━━━━━ SUPPLIED MATERIAL ━━━━━

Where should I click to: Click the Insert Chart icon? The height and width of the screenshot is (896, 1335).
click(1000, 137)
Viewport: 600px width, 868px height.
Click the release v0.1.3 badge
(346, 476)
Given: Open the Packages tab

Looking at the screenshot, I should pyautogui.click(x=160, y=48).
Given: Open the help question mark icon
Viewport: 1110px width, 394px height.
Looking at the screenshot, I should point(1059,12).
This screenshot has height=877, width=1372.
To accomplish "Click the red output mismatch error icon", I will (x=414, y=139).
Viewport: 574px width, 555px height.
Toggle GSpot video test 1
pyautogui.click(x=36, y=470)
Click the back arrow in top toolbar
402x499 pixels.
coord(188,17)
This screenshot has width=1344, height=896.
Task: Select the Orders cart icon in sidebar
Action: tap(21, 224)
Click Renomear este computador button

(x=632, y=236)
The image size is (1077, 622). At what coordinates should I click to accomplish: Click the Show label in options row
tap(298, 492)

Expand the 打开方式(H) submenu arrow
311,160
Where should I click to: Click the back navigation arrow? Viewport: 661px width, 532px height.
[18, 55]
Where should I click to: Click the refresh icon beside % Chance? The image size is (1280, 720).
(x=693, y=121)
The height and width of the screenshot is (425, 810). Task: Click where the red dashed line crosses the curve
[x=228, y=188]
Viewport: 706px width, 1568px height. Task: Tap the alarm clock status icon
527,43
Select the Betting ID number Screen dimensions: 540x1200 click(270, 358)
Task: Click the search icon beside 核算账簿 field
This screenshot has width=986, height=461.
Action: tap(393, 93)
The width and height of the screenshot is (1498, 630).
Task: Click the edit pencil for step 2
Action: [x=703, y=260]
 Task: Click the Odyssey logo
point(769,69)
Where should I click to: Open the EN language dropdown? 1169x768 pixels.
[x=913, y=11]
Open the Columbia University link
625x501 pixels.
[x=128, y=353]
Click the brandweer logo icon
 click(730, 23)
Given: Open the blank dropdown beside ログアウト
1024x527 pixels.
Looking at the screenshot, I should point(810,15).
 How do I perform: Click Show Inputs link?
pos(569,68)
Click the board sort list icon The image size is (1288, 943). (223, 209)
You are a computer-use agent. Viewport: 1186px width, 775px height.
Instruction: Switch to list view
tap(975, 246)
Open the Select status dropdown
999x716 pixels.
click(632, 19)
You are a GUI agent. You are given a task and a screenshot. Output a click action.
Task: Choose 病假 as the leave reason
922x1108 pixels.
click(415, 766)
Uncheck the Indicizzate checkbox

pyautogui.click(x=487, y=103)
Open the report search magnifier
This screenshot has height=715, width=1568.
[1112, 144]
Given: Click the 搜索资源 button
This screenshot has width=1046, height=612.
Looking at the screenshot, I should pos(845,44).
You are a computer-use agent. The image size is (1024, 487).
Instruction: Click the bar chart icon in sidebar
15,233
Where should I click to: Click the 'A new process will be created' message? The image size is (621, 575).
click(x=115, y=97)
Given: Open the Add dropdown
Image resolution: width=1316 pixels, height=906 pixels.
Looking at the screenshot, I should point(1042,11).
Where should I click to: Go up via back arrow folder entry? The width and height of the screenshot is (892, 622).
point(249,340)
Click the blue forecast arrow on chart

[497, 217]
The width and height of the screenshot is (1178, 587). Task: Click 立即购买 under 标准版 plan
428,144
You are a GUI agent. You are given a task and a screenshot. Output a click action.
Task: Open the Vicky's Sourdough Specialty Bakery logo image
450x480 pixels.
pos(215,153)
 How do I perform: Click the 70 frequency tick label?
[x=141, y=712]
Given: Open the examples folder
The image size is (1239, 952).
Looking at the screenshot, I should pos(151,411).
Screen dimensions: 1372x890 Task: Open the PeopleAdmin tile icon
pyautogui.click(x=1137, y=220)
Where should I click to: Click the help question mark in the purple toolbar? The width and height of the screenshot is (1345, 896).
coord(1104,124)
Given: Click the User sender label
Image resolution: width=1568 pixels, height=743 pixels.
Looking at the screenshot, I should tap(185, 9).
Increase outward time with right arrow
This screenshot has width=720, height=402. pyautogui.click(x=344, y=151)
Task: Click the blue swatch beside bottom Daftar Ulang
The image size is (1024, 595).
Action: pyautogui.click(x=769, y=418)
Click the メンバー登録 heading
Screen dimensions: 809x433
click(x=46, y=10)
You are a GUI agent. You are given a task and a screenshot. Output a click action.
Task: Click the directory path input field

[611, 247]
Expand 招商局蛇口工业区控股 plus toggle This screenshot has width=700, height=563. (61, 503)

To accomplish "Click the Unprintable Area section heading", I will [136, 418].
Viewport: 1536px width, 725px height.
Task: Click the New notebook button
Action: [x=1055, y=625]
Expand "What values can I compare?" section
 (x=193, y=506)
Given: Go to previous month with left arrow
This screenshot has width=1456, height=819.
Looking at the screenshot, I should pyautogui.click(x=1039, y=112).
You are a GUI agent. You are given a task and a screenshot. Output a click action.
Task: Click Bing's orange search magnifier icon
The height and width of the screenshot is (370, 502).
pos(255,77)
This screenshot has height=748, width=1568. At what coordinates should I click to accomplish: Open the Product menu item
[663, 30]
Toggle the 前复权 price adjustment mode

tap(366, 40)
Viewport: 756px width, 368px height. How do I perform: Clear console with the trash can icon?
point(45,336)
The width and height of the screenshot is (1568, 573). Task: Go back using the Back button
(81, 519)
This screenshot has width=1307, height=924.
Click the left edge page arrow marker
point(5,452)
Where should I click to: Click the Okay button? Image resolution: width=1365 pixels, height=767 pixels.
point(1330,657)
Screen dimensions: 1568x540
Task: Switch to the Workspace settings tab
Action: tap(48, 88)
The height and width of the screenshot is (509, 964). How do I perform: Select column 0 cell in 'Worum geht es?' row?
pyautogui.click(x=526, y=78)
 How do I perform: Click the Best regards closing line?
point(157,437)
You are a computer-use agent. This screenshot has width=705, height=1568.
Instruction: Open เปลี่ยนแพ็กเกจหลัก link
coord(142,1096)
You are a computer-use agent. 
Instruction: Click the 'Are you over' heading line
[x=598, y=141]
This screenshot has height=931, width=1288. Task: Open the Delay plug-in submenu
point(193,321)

━━━━━

**EXERCISE AIM**:
Give the number of lines above that include "search". Write nothing else.

**WRITTEN SOLUTION**:
3